Forget that he holds dozens of significant NFL records, including highest average passing touchdowns per game (career), most wins as a starting quarterback in a decade, most consecutive seasons with at least 25 touchdown passes, most seasons with at least 4,000 passing yards and most games with a perfect passer rating. That last one includes a playoff game, debunking the idiotic theory that Peyton “chokes” in the playoffs.
Never mind that he’s won the NFL MVP award four times, the Super Bowl MVP award once, and the Best NFL Player ESPY award twice. In face, forget about Peyton’s Super Bowl win. Any serious NFL fan knows you don’t rate the greatness of a player based on how many Super Bowl rings they have. Granted, it is one indicator of greatness, but just one of many. Lots of phenomenal players have never won a world championship. It takes a team to win a Super Bowl — no player wins one alone.
And, finally, forget about Peyton’s neck surgeries. Yes, he had several. Yes, it took him some time to recover. But, like the champion he is, Peyton did the difficult rehab work required to achieve the impossible and return to the world stage as an elite NFL quarterback. Just another sign of his greatness.
Despite the injuries, all those awards are only indicators of the most important thing to consider when evaluating Peyton as a quarterback, and the thing his detractors consistently ignore: the fact that, in addition to being the best quarterback in the game for more than a decade, he’s also the only quarterback who has changed the way the game is played.

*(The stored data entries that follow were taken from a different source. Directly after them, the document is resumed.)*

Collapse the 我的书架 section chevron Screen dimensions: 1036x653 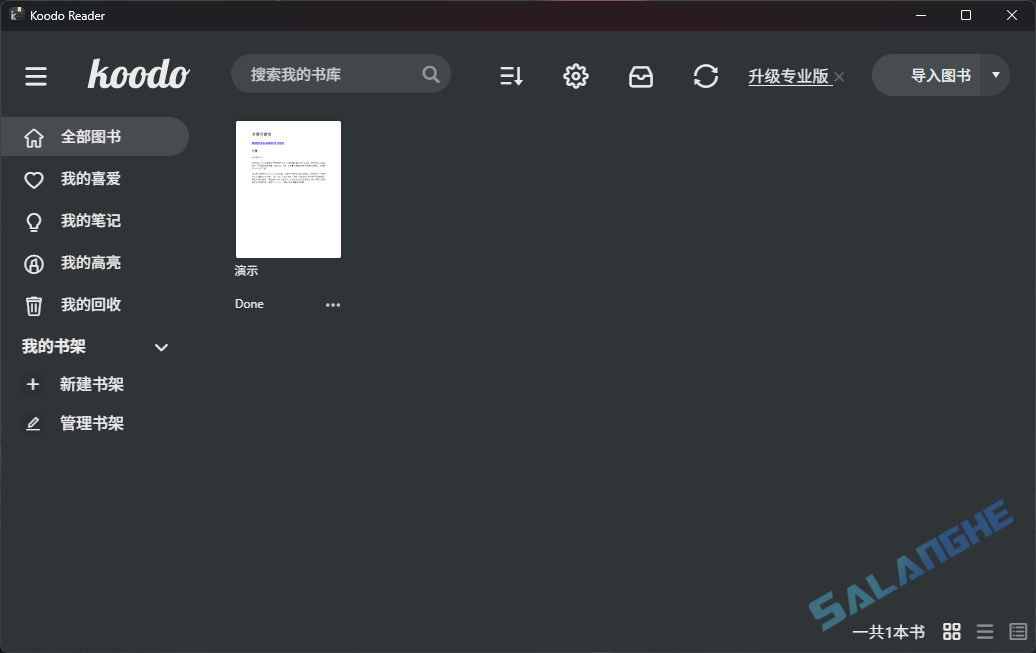(161, 347)
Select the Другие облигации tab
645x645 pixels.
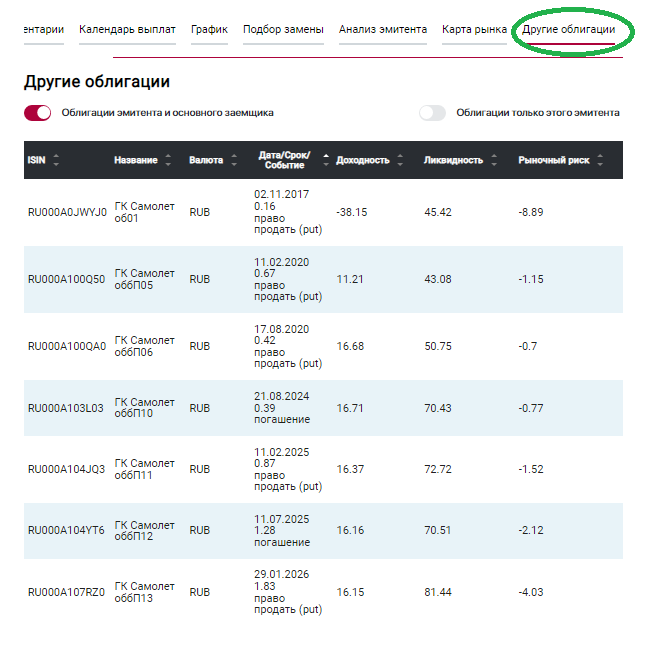click(x=568, y=30)
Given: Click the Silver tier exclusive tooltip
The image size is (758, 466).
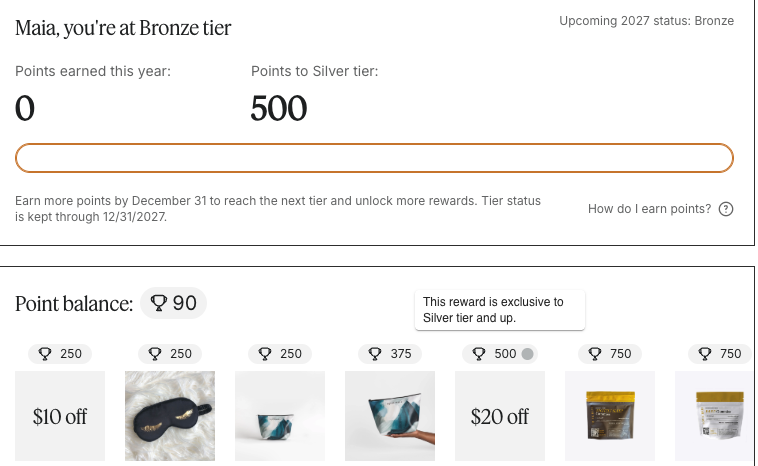Looking at the screenshot, I should 499,310.
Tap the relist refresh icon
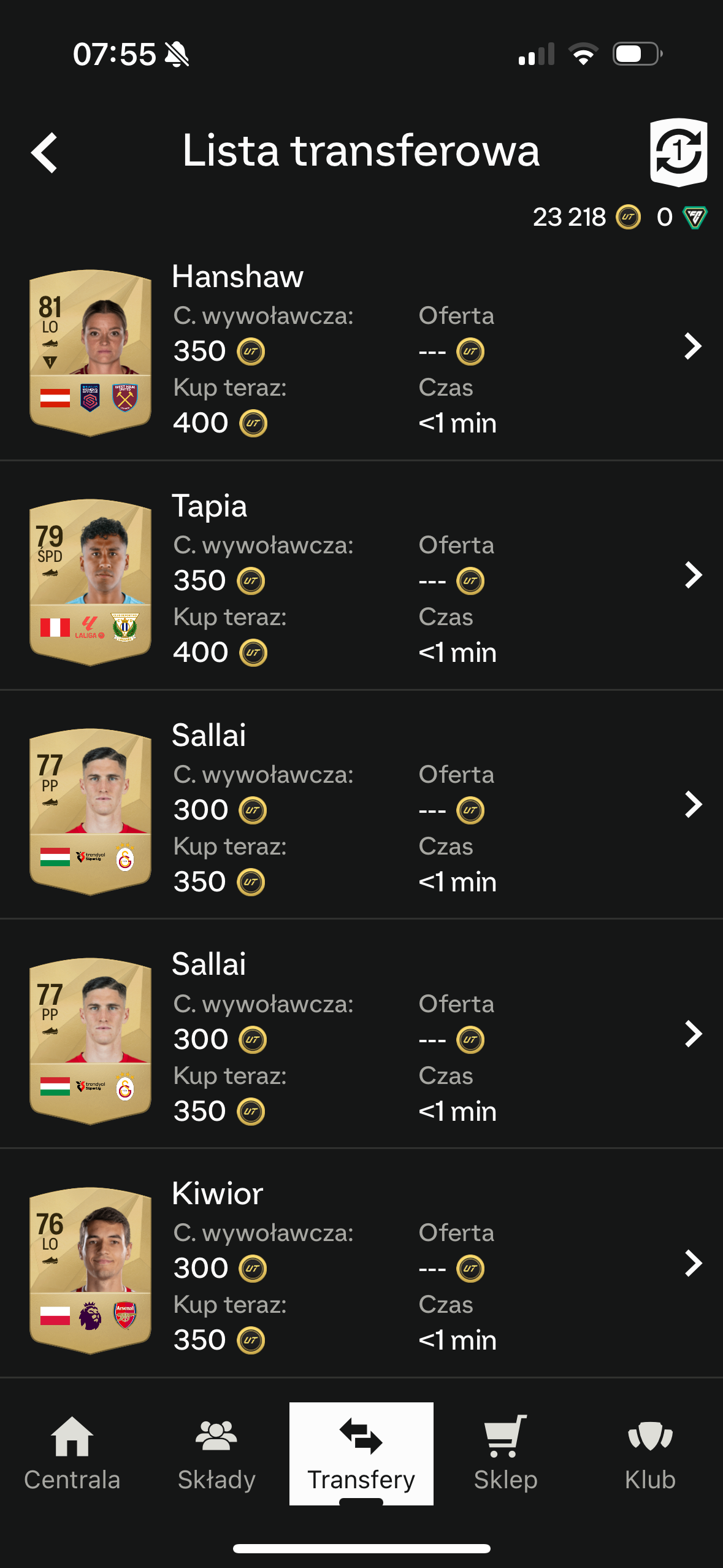Screen dimensions: 723x1568 pos(678,152)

Peyton invented and perfected the hurry-up, no-huddle offense. Every other quarterback in the league today tries, but miserably fails, to emulate his work behind center. No other modern-day quarterback has even come close to changing the way every other team plays the game the way Peyton has, and it will be a very long time before another is able to impact the NFL in such a dramatic fashion.

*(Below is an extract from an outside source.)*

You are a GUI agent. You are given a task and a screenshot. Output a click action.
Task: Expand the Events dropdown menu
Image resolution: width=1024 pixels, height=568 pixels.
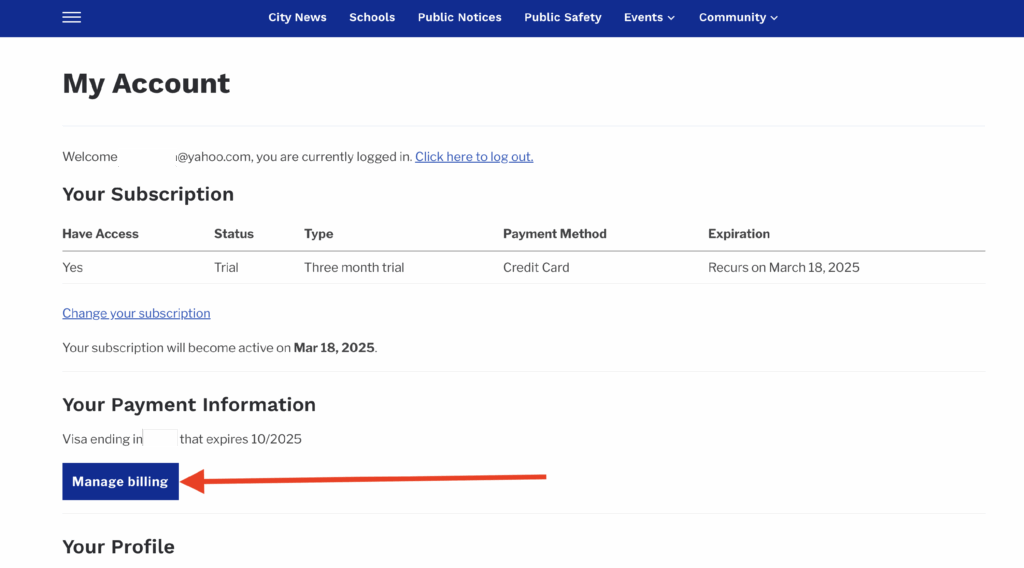(x=649, y=18)
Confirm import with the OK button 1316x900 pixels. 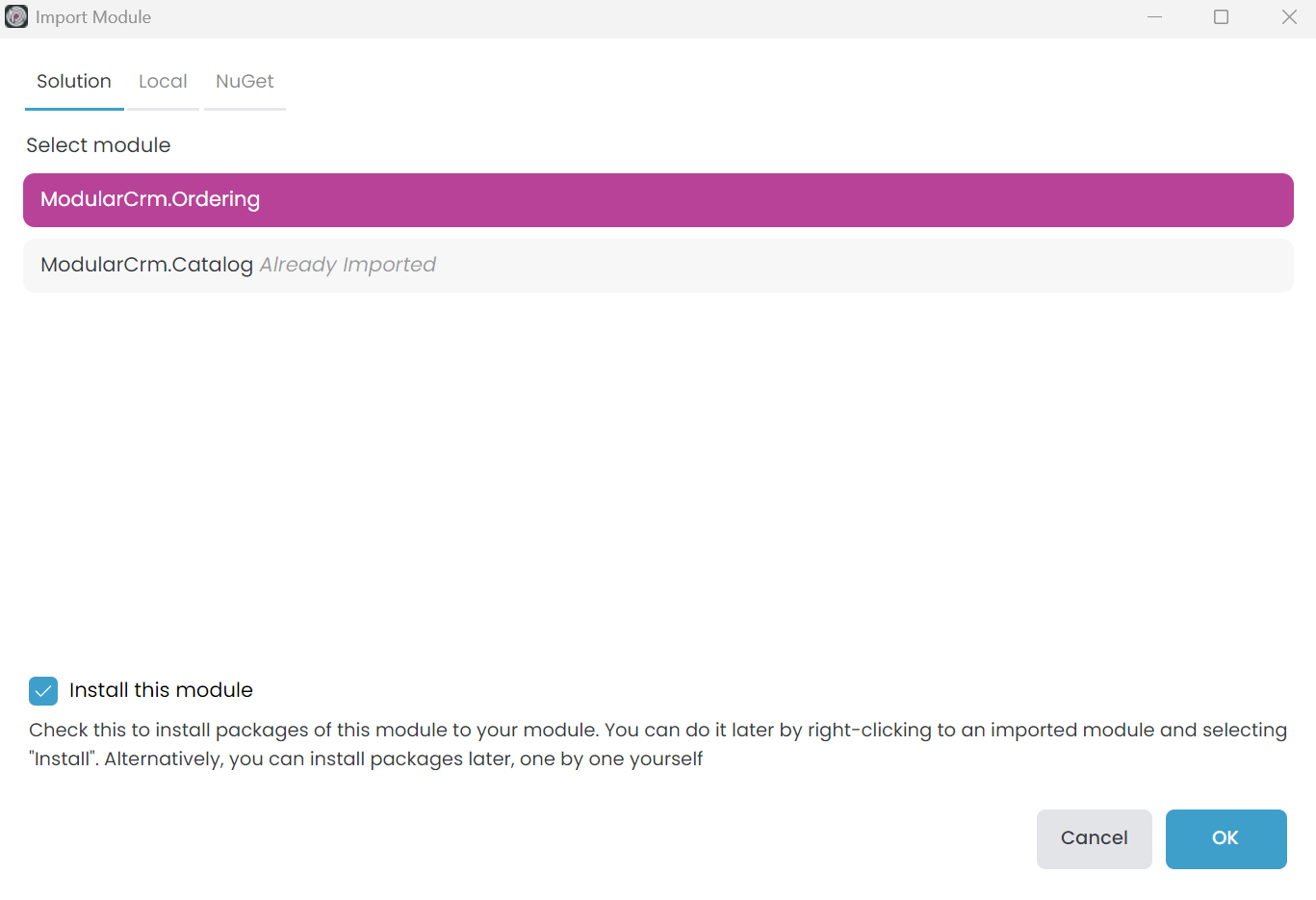[1226, 838]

So how is the “most overrated team in the NFL,” according to a jealous Patriots fan, doing this season? Last Thursday, on the very day that other columnist said Peyton probably needed another neck surgery, Denver faced off against Baltimore in a rematch of last year’s fateful playoff game. Far from choking, the Broncos won by an astounding 49-27 victory. Peyton threw seven touchdowns, tying the record for most touchdowns in a single game that hasn’t been matched since 1969.

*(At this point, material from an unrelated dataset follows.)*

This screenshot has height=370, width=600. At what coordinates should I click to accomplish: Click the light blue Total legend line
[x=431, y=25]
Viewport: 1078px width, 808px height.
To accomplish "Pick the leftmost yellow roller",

Tom Brady’s never done that. In fact, the Patriots had to struggle this weekend to defeat the barely-competitive Buffalo Bills, and they only won by two points. Tom Brady may be a good quarterback, but he’s not a great one, and he never will be.
Only six other quarterbacks in NFL history have thrown seven touchdowns in a single game, and those six other games happened nearly a half-century ago. Coming back from multiple neck surgeries that certainly would have been career-ending for any other quarterback, changing the way the game is played, and being emulated by all your peers — that’s what makes a great quarterback.
Say what you will about the Broncos‘ quarterback, but the facts bear out a simple truth: Peyton Manning is (still) the best quarterback in the NFL, and he’ll shred any competitor before him so long as his teammates do their jobs as well. I won’t pretend to know who will play in the Super Bowl next February, but the Broncos looked like the best team in the league in week one, which is a lot more than anyone can say for the Patriots.